• **Records for this task**:
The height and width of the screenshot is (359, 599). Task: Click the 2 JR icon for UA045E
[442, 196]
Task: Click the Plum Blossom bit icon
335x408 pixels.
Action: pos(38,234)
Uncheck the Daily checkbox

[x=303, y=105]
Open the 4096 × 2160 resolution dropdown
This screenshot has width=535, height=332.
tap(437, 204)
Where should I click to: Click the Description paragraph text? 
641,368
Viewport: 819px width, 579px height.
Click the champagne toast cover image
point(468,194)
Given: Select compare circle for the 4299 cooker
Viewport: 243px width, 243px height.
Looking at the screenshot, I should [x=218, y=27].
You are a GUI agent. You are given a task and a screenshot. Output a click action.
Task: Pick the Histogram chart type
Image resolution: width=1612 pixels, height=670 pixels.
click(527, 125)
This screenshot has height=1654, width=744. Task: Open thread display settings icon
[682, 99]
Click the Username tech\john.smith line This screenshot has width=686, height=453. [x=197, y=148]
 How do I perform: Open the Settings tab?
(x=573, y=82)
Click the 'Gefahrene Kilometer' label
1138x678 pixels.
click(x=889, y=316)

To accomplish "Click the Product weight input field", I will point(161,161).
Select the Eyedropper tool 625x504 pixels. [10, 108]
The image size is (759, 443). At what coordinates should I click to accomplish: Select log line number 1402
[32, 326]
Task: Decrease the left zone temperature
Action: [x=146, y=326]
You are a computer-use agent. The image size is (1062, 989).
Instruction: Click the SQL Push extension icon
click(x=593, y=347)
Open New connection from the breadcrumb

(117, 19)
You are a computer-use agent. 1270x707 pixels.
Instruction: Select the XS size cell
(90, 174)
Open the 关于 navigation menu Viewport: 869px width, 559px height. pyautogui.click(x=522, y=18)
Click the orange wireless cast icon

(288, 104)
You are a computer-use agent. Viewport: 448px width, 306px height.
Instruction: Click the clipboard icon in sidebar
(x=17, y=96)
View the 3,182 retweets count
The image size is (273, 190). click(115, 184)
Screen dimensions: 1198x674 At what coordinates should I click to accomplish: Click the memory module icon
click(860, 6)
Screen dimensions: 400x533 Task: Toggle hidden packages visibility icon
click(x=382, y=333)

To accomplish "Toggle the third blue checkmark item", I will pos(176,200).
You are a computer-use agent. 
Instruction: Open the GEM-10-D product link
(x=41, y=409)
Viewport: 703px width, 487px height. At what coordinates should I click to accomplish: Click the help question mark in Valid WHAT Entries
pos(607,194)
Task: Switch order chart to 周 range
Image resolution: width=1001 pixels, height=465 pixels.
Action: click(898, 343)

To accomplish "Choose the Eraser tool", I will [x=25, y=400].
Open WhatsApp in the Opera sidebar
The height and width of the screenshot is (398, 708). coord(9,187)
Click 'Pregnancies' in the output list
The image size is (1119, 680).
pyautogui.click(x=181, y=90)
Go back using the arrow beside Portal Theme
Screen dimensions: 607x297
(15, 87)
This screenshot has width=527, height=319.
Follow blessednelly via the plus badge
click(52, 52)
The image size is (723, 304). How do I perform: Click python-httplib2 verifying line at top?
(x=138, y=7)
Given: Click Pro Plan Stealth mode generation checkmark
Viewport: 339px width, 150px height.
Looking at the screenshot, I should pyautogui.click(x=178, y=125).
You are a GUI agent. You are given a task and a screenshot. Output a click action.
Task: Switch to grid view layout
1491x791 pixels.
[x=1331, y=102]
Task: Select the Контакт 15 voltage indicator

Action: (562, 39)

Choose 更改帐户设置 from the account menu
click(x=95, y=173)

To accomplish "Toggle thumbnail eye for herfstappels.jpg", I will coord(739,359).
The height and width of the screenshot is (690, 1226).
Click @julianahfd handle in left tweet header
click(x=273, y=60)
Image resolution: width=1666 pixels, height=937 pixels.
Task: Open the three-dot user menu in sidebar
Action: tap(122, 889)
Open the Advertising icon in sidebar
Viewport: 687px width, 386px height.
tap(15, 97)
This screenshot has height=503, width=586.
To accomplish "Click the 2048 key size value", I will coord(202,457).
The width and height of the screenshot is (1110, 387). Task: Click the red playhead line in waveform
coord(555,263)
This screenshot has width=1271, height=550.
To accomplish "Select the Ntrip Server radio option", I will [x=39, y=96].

• **Exercise directions**:
Taking the records above, retype every line from the one with "Given: Select compare" down to the one with "Task: Pick the Histogram chart type", exactly and with nothing else.

• **Answer**:
Given: Select compare circle for the 4299 cooker
Viewport: 243px width, 243px height.
Looking at the screenshot, I should [x=218, y=27].
You are a GUI agent. You are given a task and a screenshot. Output a click action.
Task: Pick the Histogram chart type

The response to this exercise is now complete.